There are a lot of therapists who consider this self-taught American one of the very greatest clinicians ever. Here is a passage I stumbled over this morning:


At age 17, he contracted polio, and was so severely paralysed that the doctors believed he would die. On the critical night where he was at his worst, he had another formative "autohypnotic experience".

E: As I lay in bed that night, I overheard the three doctors tell my parents in the other room that their boy would be dead in the morning. I felt intense anger that anyone should tell a mother her boy would be dead by morning. My mother then came in with as serene a face as can be. I asked her to arrange the dresser, push it up against the side of the bed at an angle. She did not understand why, she thought I was delirious. My speech was difficult. But at that angle by virtue of the mirror on the dresser I could see through the doorway, through the west window of the other room. I was damned if I would die without seeing one more sunset. If I had any skill in drawing, I could still sketch that sunset...

I saw that vast sunset covering the whole sky. But I know there was also a tree there outside the window, but I blocked it out.

(interviewer): You blocked it out? It was that selective perception that enables you to say you were in an altered state?

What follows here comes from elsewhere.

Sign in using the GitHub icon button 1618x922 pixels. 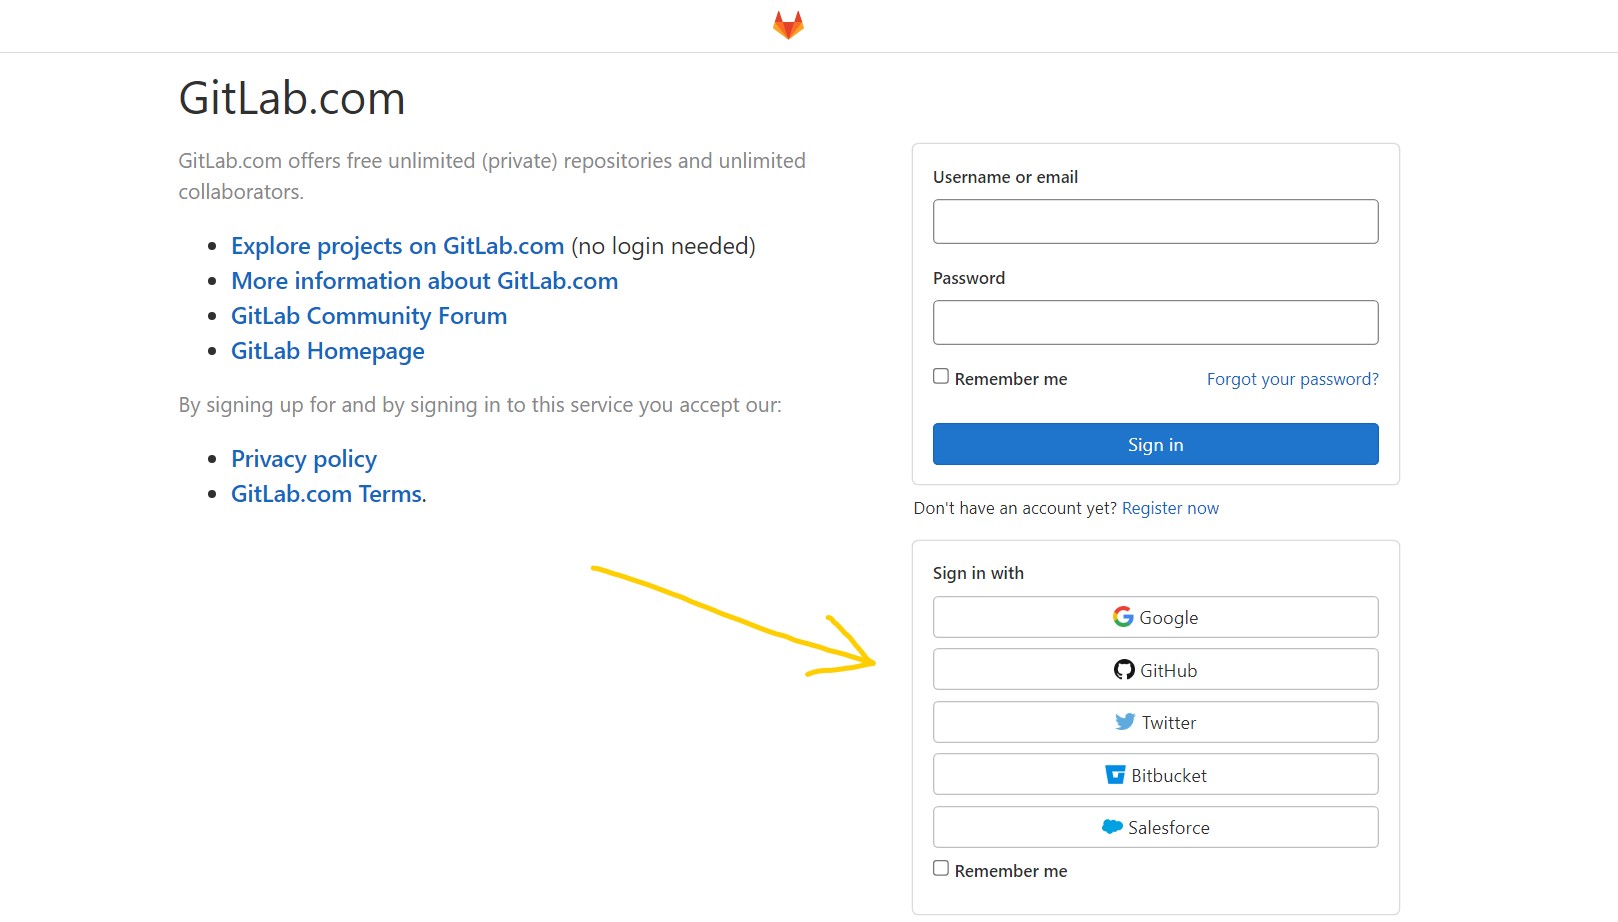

E: Yes, I did not do it consciously. I saw all the sunset, but I didn't see the fence and large boulder that were there. I blocked out everything except the sunset. After I saw the sunset, I lost consciousness for three days. When I finally awakened, I asked my father why they had taken out that fence, tree, and boulder. I did not realize I had blotted them out when I fixed my attention so intensely on the sunset. Then, as I recovered and became aware of my lack of abilities, I wondered how I was going to earn a living. I had already published a paper in a national agricultural journal. "Why Young Folks Leave the Farm." I no longer had the strength to be a farmer, but maybe I could make it as a doctor.